──────── SOURCE INFORMATION

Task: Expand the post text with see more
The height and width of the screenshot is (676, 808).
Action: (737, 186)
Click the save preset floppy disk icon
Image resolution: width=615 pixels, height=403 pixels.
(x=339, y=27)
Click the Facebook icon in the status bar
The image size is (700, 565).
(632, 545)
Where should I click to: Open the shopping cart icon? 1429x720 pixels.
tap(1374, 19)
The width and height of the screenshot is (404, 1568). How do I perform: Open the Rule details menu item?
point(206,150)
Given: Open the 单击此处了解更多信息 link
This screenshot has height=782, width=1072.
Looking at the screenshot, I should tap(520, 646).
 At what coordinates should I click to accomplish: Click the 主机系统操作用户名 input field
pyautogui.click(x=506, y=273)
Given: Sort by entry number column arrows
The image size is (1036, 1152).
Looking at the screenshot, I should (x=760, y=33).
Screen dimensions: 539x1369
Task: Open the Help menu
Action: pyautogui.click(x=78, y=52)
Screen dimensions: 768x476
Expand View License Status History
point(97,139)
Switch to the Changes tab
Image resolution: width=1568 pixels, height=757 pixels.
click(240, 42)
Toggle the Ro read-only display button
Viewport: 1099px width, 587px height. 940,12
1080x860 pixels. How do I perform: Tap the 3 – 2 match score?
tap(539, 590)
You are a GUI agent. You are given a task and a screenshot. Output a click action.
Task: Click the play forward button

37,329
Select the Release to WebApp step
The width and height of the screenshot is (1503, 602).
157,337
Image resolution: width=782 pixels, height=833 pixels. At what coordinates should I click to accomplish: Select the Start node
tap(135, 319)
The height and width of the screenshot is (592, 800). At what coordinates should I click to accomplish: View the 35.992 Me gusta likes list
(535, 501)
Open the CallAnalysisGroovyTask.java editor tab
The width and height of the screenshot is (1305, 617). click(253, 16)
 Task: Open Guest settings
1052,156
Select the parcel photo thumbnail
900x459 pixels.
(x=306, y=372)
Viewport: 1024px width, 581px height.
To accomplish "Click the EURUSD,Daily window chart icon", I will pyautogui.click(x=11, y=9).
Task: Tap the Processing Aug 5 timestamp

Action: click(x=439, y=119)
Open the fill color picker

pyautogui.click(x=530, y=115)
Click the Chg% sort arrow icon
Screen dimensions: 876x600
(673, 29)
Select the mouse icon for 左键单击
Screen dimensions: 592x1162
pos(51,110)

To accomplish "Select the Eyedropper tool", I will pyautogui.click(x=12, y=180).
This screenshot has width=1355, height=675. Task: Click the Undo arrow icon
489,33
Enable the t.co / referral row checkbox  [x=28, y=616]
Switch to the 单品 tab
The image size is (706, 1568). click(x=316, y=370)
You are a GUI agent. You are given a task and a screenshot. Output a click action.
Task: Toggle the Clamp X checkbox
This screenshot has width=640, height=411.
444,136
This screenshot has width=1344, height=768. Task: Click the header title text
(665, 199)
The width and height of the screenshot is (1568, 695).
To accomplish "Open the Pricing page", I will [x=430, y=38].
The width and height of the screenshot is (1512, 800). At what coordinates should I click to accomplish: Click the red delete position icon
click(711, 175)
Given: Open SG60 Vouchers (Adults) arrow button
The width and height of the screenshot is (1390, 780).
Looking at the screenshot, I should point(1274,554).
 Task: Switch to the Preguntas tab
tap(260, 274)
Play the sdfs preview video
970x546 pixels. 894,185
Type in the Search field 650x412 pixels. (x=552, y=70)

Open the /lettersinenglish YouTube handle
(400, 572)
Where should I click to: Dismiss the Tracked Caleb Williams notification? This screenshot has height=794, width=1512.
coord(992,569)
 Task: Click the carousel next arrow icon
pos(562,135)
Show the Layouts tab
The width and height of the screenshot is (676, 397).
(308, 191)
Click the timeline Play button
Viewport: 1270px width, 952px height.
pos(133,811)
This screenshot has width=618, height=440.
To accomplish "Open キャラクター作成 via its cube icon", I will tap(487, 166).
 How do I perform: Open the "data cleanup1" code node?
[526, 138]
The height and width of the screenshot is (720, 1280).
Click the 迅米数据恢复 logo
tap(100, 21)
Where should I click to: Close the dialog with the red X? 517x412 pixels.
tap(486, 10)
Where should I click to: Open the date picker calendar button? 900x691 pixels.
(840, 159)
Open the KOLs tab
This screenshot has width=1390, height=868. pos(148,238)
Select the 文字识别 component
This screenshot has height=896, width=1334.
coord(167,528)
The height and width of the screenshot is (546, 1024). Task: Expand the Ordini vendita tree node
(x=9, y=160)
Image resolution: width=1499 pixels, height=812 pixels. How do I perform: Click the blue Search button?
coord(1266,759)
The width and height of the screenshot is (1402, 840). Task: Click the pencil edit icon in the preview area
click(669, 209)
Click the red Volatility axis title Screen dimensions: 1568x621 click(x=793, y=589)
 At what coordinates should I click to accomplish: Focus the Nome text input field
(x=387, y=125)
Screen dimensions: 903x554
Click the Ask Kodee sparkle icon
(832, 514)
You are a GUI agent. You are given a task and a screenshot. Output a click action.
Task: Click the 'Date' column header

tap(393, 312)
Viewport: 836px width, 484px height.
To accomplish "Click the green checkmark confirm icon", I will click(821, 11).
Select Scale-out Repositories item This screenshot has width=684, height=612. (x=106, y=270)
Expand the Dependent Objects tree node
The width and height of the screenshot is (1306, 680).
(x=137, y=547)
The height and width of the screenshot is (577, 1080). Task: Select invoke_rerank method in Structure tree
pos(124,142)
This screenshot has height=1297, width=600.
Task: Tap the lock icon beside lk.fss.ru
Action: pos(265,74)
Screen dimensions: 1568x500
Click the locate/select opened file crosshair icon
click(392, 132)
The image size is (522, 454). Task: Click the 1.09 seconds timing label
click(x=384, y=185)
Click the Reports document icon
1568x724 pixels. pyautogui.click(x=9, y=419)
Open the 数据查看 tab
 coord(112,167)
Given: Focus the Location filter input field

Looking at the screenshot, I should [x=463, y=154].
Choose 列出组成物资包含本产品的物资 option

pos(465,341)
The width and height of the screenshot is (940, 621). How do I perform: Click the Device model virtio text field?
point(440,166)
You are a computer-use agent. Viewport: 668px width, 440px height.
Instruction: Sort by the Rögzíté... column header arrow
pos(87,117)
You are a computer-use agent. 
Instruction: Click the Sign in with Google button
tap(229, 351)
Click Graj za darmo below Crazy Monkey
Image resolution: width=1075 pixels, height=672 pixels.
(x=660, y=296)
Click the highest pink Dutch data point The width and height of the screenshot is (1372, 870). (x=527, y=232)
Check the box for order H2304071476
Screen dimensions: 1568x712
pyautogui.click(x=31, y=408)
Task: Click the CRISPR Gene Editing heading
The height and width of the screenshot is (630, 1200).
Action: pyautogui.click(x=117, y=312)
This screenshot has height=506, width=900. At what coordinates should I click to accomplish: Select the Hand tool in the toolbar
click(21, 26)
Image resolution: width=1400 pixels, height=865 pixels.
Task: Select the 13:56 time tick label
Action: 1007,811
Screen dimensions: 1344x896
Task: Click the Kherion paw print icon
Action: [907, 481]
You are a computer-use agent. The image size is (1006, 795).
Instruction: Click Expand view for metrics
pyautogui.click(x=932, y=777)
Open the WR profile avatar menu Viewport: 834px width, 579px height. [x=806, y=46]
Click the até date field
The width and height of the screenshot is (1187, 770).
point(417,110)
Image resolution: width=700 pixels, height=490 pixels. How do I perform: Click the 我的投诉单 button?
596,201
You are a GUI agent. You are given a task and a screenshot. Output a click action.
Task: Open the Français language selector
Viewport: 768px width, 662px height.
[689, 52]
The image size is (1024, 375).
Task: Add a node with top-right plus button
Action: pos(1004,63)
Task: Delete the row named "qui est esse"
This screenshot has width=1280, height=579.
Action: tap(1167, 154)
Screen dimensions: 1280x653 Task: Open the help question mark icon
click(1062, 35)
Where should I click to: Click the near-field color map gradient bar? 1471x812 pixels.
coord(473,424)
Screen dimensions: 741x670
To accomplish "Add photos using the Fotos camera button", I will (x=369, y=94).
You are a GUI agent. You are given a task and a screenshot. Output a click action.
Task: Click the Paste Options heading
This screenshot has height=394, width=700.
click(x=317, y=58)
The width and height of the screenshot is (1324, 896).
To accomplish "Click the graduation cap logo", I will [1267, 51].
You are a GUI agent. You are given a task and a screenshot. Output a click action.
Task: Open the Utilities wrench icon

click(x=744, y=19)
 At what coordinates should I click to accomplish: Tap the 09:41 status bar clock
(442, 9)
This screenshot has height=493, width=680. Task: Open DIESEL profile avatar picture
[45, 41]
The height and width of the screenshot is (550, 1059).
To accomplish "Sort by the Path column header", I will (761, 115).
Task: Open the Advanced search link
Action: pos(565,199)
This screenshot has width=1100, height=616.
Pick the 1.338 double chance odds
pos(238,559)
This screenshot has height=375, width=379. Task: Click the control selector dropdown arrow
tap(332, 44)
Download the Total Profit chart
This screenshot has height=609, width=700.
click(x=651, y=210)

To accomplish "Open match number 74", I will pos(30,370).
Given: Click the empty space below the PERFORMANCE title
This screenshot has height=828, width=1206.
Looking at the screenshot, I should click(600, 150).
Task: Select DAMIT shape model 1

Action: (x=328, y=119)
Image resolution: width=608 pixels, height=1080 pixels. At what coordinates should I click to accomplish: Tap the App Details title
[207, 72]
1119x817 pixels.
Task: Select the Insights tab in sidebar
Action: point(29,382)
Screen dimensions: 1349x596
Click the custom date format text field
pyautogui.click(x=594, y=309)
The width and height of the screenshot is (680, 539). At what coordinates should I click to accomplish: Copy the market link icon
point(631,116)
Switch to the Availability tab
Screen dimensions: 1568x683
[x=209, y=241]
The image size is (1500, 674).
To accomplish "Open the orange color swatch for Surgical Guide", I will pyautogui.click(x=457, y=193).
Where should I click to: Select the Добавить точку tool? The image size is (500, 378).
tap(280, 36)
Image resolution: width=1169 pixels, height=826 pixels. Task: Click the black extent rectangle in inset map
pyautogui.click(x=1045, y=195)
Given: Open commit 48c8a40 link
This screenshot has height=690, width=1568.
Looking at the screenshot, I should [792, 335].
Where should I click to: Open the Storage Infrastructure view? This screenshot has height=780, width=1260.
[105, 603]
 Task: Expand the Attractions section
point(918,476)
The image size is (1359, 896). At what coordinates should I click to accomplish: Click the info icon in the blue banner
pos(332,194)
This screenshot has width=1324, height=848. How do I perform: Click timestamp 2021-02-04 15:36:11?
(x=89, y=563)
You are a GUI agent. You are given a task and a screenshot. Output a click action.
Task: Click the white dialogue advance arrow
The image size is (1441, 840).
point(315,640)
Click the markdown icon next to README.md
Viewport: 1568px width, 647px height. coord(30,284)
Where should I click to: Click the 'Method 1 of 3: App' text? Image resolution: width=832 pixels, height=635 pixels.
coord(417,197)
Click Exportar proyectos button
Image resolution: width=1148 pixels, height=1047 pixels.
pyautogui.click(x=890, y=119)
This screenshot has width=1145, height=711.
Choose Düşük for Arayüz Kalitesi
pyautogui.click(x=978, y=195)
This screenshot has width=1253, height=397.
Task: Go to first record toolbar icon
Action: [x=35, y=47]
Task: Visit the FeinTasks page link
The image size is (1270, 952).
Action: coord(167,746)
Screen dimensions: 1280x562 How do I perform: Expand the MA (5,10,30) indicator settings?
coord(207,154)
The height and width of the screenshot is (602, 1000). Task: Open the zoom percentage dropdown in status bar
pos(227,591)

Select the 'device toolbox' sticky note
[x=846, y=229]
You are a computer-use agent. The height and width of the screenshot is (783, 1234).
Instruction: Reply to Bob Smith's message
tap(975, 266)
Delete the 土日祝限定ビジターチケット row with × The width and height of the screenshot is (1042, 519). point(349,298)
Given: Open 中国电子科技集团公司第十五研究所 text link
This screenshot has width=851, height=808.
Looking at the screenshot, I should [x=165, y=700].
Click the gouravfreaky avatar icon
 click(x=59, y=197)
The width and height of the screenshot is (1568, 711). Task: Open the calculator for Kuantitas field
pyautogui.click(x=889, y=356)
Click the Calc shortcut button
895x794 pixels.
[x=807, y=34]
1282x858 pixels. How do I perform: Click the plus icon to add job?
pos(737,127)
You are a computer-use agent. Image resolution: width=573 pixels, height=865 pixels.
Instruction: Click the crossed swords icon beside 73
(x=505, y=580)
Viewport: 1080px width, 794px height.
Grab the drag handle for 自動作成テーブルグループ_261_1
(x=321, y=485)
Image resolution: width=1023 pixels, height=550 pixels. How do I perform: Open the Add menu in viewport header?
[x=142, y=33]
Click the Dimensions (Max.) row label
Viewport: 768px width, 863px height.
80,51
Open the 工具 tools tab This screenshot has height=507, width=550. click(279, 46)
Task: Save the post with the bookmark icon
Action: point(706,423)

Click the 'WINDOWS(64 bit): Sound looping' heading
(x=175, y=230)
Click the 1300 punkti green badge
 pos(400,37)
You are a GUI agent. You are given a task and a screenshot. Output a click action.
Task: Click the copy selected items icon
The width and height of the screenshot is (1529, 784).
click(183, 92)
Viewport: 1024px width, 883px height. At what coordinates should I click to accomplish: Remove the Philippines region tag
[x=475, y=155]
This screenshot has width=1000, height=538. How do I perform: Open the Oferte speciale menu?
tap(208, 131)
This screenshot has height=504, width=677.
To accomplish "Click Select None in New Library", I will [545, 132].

────────────────

Search the listing above for the string "computer" and copy each line that has it.

◆ RESPONSE AREA
You are a computer-use agent. Viewport: 668px width, 440px height.
You are a computer-use agent. 
You are a computer-use agent. The image size is (1006, 795).
You are a computer-use agent. The height and width of the screenshot is (783, 1234).
You are a computer-use agent. Image resolution: width=573 pixels, height=865 pixels.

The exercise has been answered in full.